This provides diffusion - each input
byte affects all 4 of the output bytes.
• Add RoundKey - this XORS the data
block with the round key derived earlier.
All systems are sent out with the same
AES key in the FCUs and the co-ordinator.
This can (and should) be changed to
secure the site. The key can be modified
in the master station (assuming the user
has the correct access rights) using the
HMI or web pages and in individual
actuators using the IR interface.
Additionally, a new key can be distributed
throughout the system over the network.
For this distribution the new key is
secured by using a Key Transport
key that is hard-coded into the
system software.
Anti-spoofing
Although the command data is protected
by AES, it does not prevent replay
attacks from other nodes on the network.
In theory a hacker could join a node to
the network and replay a message
with the same payload as a command
message and with all the message header
information correct. In the Rotork P3
Wireless systems anti-spoofing is the
name given to the encryption algorithm
applied during network joining to prevent
non-authorised actuators being placed
on the network and during run time to
prevent command message replay.
It is an encryption method designed in
house, but is a similar scheme to message
authentication code and Nonce
(Number Used Once) alogrithms.
Join protection
For a device to join the network it must
first obtain a counter from the Trust
UK
Centre (the co-ordinator device) and
then use this counter combined with
the anti-spoofing encryption to provide
a successful registration request, and
upon passing this authentication the
P3 master station will add the device
to its list of Actuators.
Replay protection
To prevent replay we add additional
databytes onto the transmission payload,
that contain an encrypted counter.
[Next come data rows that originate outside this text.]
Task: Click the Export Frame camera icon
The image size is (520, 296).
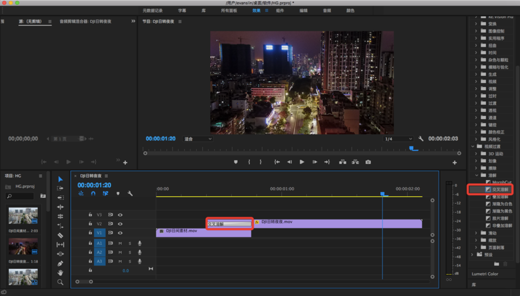Action: point(368,162)
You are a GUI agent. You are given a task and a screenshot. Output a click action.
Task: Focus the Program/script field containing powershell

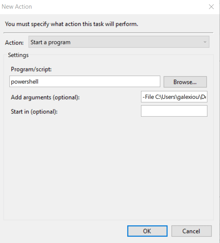(85, 82)
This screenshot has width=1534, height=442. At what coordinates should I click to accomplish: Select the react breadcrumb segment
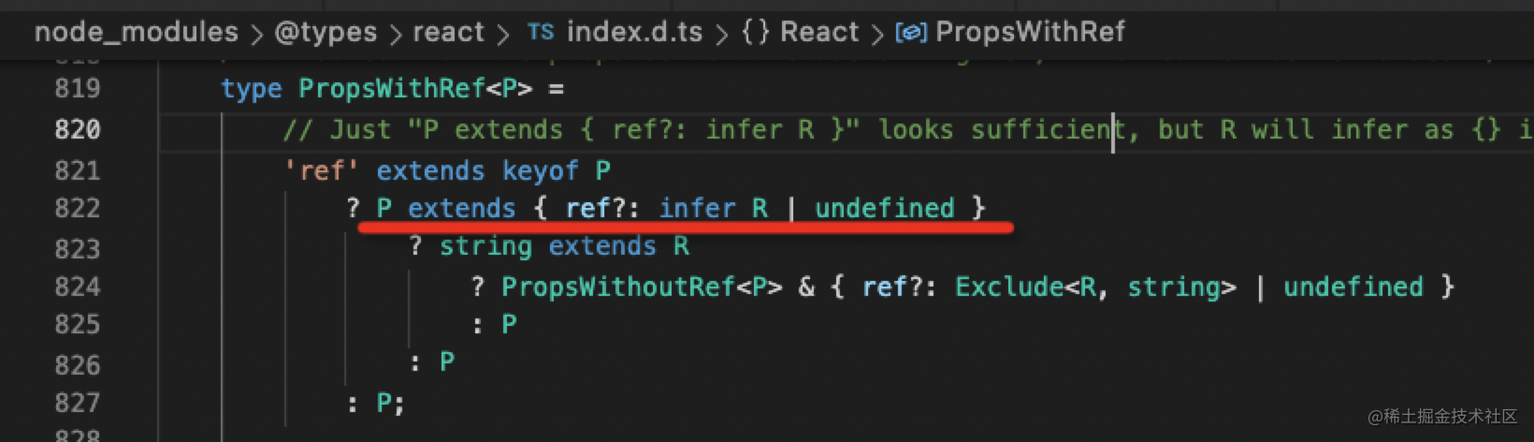pyautogui.click(x=448, y=32)
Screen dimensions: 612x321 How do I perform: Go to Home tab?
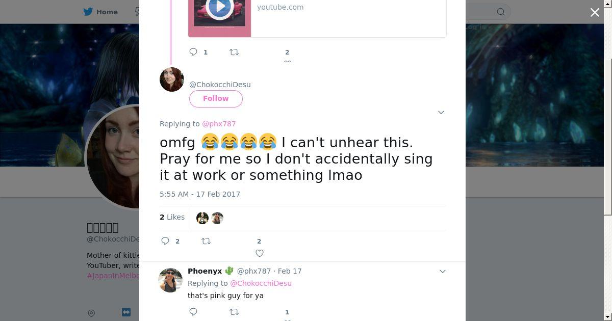coord(100,12)
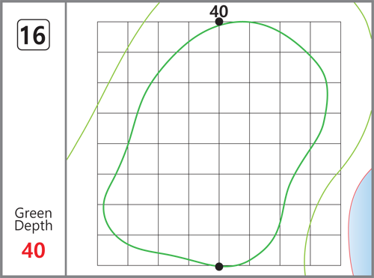
Task: Click the center of the green
Action: (x=219, y=144)
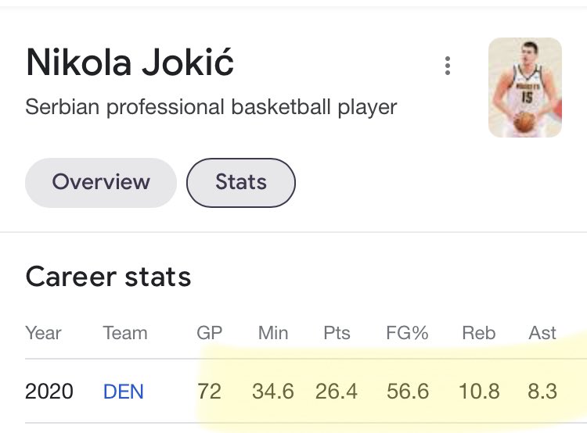587x433 pixels.
Task: Click the Ast column header
Action: click(542, 333)
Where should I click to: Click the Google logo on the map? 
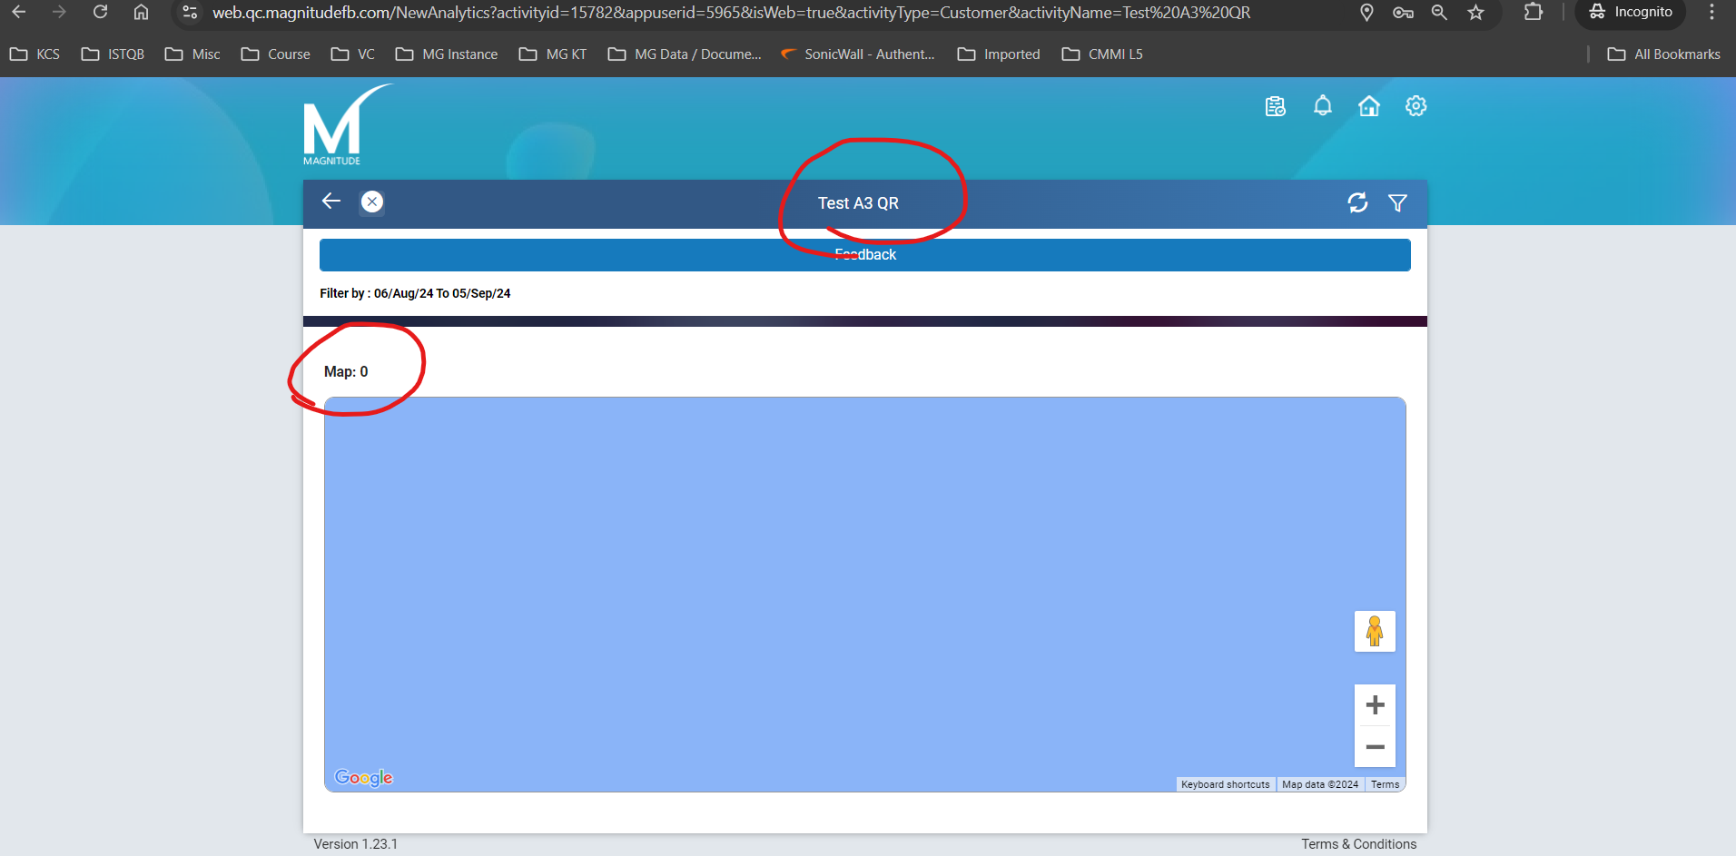(x=363, y=778)
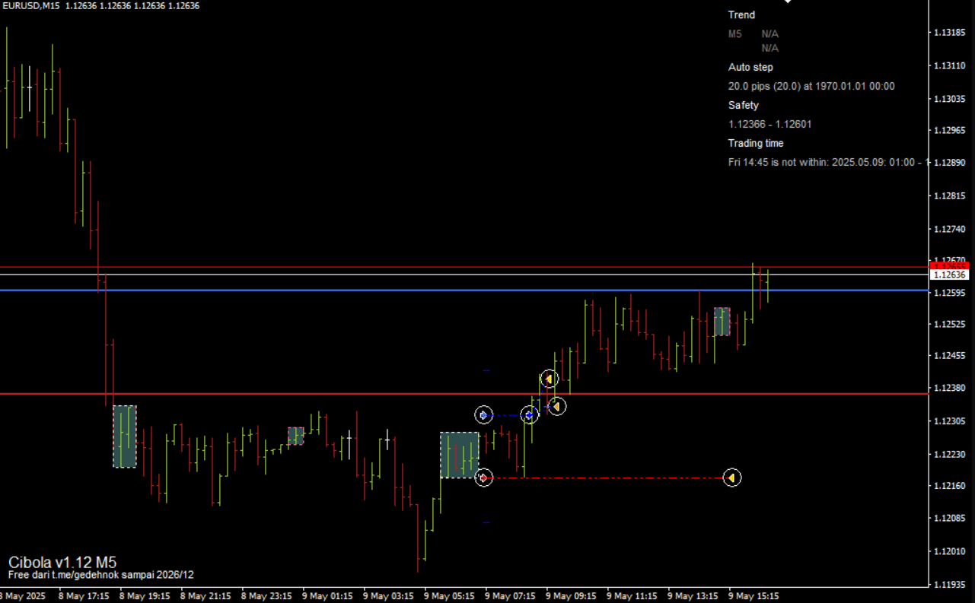Click the large teal rectangle above the red sell arrow
Screen dimensions: 975x603
(x=460, y=455)
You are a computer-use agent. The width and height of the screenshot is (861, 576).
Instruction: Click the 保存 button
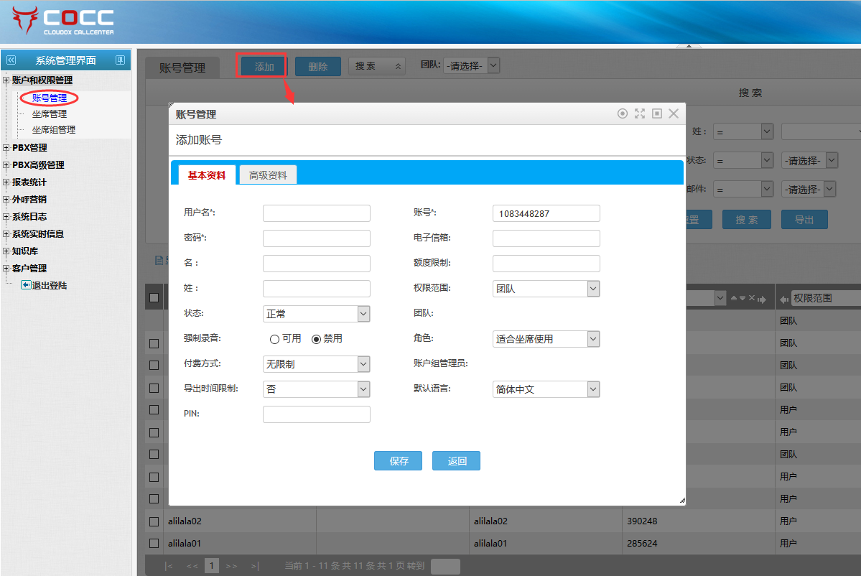399,461
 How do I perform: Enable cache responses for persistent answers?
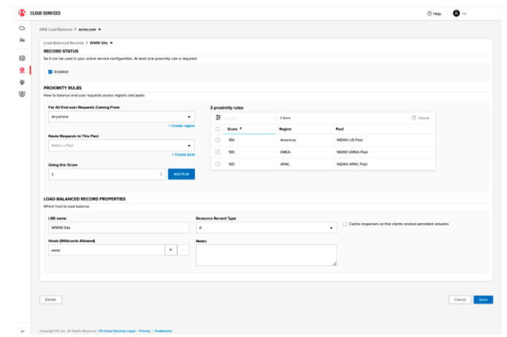(x=345, y=224)
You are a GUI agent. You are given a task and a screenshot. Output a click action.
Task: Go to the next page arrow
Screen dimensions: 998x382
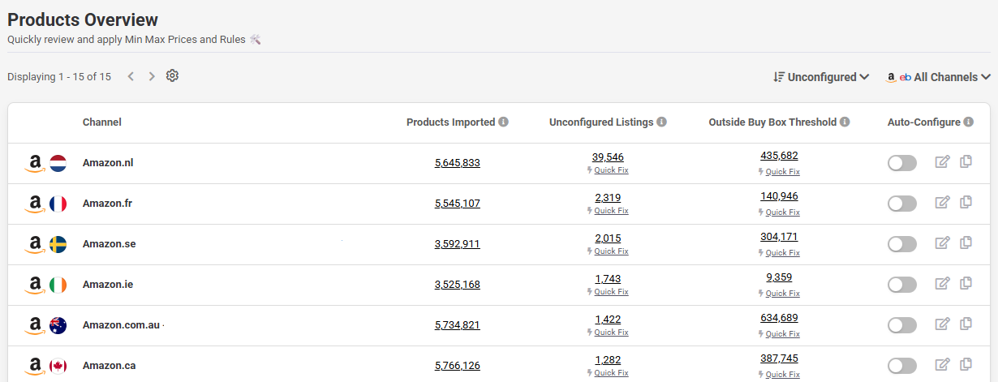point(152,76)
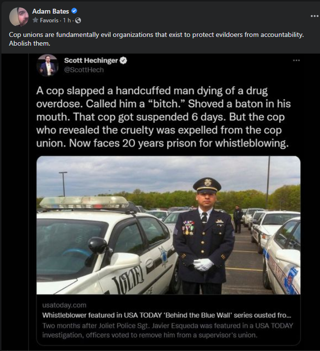Click the blue verified badge beside Adam Bates
The height and width of the screenshot is (351, 320).
(74, 11)
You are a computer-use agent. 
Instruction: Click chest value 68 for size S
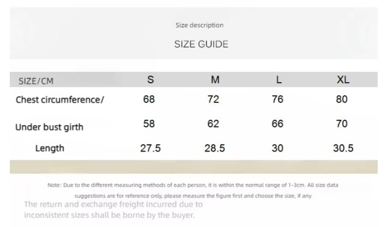149,99
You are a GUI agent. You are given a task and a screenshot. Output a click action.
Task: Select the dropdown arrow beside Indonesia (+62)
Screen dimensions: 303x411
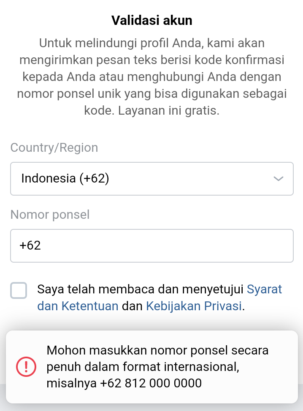[x=278, y=179]
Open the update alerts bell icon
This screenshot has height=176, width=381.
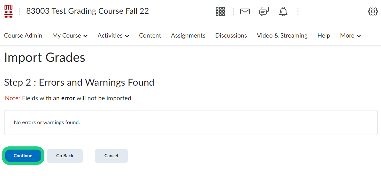(283, 12)
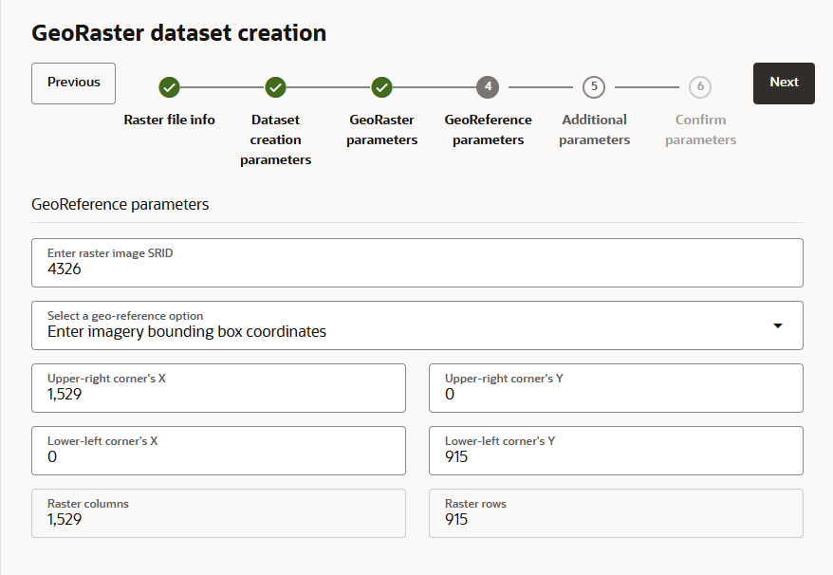Click the completed checkmark for Dataset creation parameters
The width and height of the screenshot is (833, 575).
275,86
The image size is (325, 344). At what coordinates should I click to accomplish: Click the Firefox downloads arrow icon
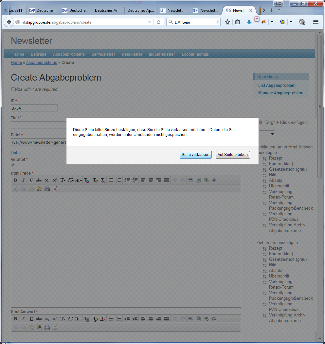[x=249, y=22]
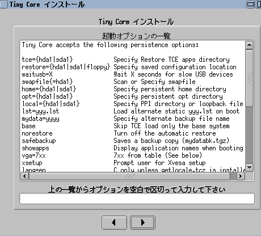
Task: Select the vga=7xx option line
Action: (x=132, y=155)
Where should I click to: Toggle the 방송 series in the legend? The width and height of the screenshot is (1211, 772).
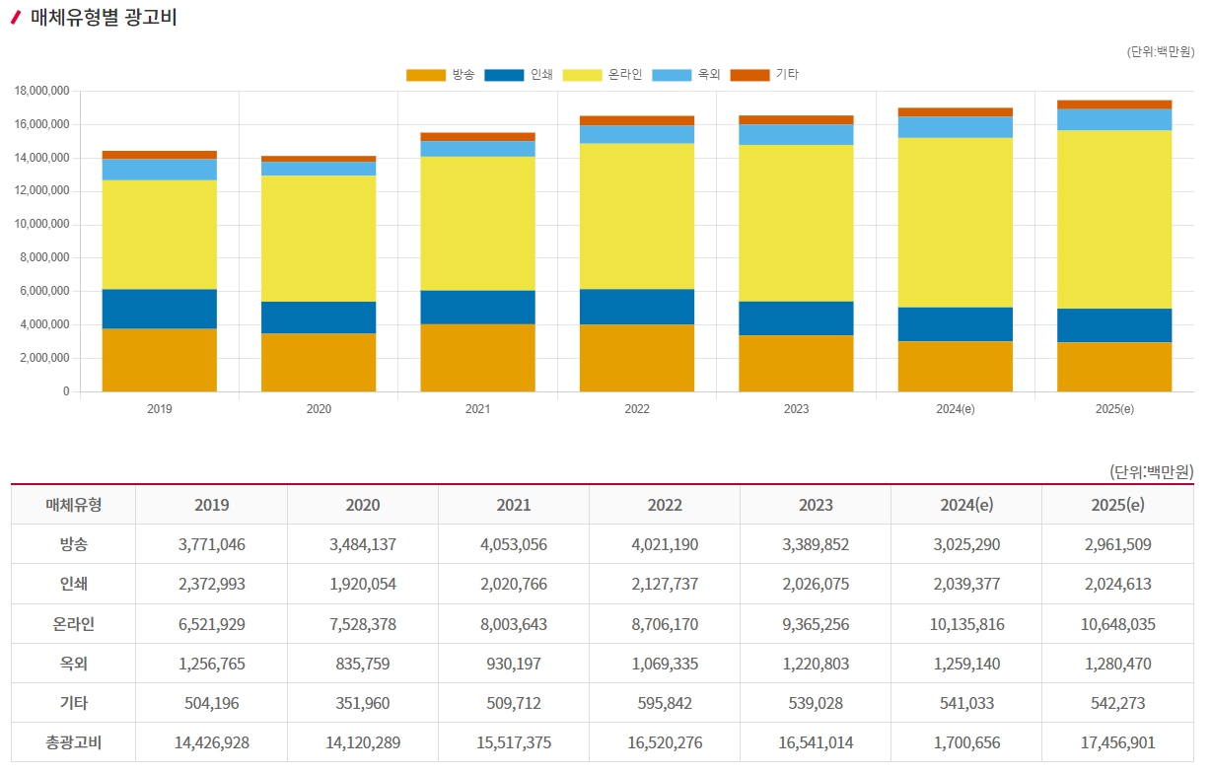click(x=440, y=75)
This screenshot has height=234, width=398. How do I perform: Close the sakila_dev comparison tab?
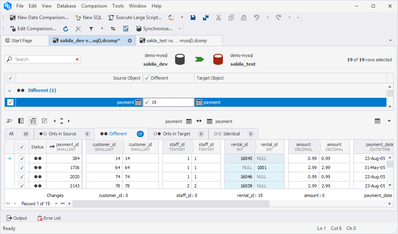point(130,41)
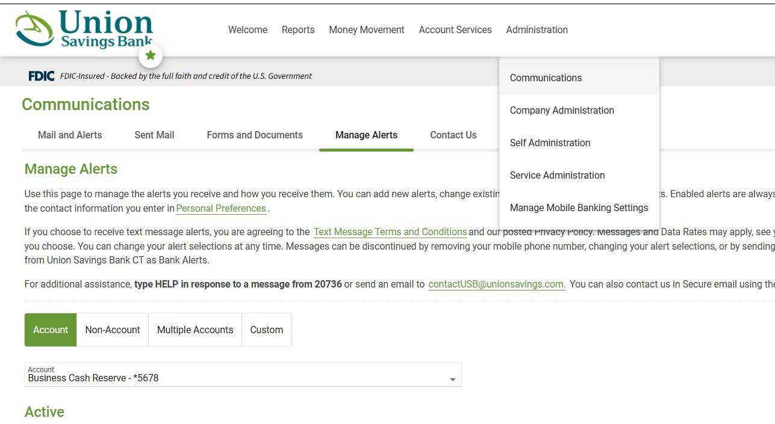Click the green star favorites icon

[151, 56]
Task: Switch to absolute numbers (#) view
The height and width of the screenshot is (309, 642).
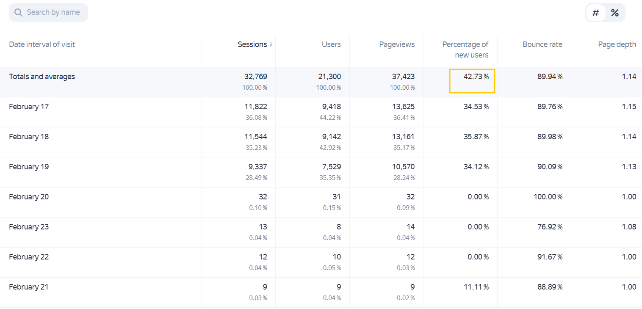Action: pos(596,13)
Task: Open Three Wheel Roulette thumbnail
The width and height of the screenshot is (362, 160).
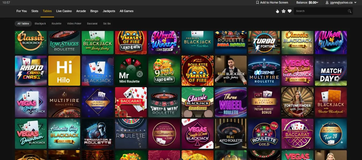Action: click(231, 102)
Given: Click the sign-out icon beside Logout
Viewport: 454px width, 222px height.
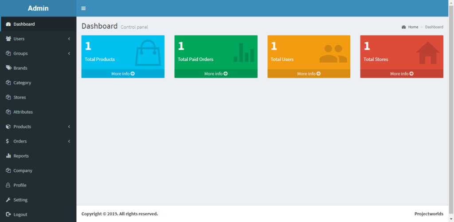Looking at the screenshot, I should click(8, 214).
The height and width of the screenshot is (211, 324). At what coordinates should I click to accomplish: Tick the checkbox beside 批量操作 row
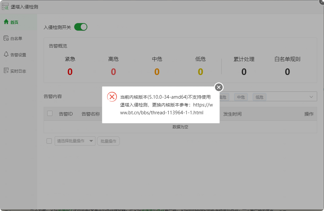[x=49, y=141]
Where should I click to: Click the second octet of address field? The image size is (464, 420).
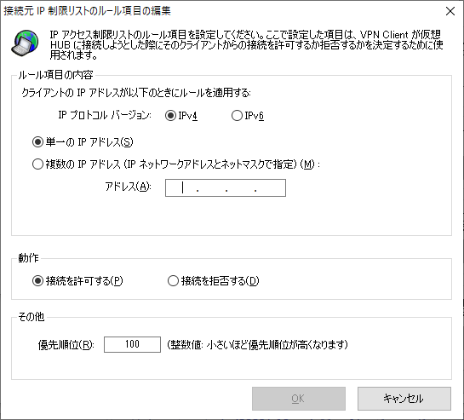212,187
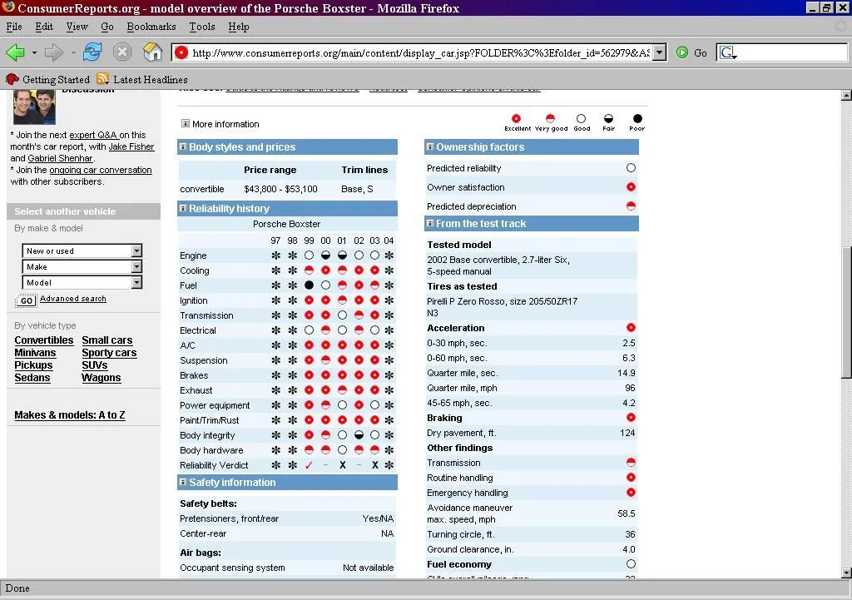
Task: Open the Bookmarks menu
Action: [x=151, y=27]
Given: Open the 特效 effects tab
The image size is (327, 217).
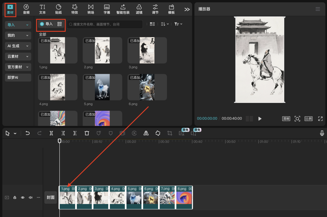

The
additional bytes are formed by the anti-
spoofing encryption that takes a system-
wide counter as input. The encryption
used is proprietary and like AES involves
padding, substitution and rotations.
The routers will request the system time
on a periodic basis such that any potential
drift in the coordinator clock and the
router clock will not push the time
tolerance outside an acceptable window.
On reception of a message the router
will examine a particular byte to ascertain
if it is a command. Messages which are
not classified as commands are simply
passed onto the actuator. Commands
will need to have the additional bytes that
have been added to payload deciphered.
The deciphered bytes provide a time
counter and if this time matches the
time kept by the router itself, within a
certain tolerance, the command is
passed on to the actuator.
Common Attacks
Imposter Node
An Imposter node attack is where an
attacker places a node on the network
that masquerades as a real actuator,
diverting commands to itself rather
than to the real actuator. The Rotork
P3 wireless system provides several
counter measures to this:
• The imposter could not guarantee
diversion since it would need to
control the routing tables of all
devices on the network.
• Should the imposter node successfully
join the network (which is an
unlikely event given the security
measures employed) then it will
also need to provide authenticated
and encrypted acknowledgments
USA
to commands. This would require
knowledge of the AES key and
anti-spoofing encryption algorithm.
If this acknowledgment to a
command is not received, the master
station will flag an error.
• The imposter would need to conform
to the P3 Wireless proprietary protocol
to prevent an error being reported.
Replay
The ‘record and replay’ attack is prevented
by the same method that prevents
spoofing. A command or registration
message must be ‘fresh’ (not have
timed out) to be passed on to the target
by the router/ coordinator or acted
upon by an actuator.
Eavesdropping
The message protocol used is a proprietary
one and therefore is not in the public
domain. Whilst an eavesdropper
might be able to gain knowledge to
understand Rotork messaging protocol
and successfully decode messages that
are not commands, this is deemed to
have no practical use to an attacker.
Denial of Service
The most straightforward method of
creating a Denial of Service (DoS) is to
impose so much noise on the channel
that devices cannot communicate; this
is equivalent to ‘cutting the wire’ on a
fully wired system. The use of DSSS
(Direct Sequence Spread Spectrum),
where the message is spread over a
small band of frequencies, can help
with DoS attacks that are focussed on
one spot frequency. Site security
should be employed to control access
to the site and therefore prevent
equipment capable of a DoS attack
being placed within the site. If this did
occur, the operator will soon be alerted
to the problem since the P3 Master
Station will flag a ‘Communications
Bad’ alarm for all actuators, making it
clear there is a problem. A correctly
installed wireless network would not
allow new devices to join and
therefore a DoS attack based upon
bombarding the master station with
data would not be possible.
CS04/11/10